Task to carry out — Extract every line of the data that contains the string "dots", treating uppercase and lowercase as different.

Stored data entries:

--- Start ---

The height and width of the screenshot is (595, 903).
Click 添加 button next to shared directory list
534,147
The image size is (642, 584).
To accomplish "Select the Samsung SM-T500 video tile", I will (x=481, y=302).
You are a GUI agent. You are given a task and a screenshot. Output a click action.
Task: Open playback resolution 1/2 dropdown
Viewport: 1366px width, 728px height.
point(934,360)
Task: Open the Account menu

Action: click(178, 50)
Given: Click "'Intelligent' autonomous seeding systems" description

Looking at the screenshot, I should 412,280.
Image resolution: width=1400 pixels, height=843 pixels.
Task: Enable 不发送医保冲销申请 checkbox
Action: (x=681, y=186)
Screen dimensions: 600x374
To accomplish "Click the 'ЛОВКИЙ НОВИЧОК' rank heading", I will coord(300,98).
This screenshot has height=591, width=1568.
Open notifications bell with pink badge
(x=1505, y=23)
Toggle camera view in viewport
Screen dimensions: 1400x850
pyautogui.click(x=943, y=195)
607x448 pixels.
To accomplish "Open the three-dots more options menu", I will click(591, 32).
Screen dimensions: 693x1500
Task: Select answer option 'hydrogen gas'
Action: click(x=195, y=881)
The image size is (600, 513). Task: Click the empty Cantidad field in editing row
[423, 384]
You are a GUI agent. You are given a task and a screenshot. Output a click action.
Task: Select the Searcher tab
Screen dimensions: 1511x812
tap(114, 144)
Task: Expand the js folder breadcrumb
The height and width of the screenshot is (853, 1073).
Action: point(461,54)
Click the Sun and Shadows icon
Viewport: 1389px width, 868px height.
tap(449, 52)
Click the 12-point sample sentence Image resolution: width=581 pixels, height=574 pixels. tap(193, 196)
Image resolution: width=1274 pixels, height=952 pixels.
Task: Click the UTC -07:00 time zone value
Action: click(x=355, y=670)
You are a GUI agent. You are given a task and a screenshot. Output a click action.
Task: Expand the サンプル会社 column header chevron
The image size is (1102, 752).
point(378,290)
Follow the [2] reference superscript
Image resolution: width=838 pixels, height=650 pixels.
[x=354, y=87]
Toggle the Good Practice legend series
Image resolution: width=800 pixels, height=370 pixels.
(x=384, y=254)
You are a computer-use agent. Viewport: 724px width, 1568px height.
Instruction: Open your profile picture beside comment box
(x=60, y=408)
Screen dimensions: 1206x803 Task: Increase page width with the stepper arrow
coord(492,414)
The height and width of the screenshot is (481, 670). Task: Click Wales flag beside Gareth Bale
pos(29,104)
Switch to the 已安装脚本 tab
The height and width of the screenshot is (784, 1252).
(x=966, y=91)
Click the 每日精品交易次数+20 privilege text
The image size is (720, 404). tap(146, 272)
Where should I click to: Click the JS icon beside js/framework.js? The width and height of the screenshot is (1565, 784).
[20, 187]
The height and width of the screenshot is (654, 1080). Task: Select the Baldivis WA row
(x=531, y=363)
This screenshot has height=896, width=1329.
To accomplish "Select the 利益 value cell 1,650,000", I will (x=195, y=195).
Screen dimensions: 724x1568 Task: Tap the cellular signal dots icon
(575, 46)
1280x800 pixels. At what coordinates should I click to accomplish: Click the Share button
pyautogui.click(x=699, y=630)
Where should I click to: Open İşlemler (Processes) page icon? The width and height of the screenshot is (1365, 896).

--- End ---

The reply —
To accomplish "Open the three-dots more options menu", I will click(591, 32).
Screen dimensions: 724x1568 Task: Tap the cellular signal dots icon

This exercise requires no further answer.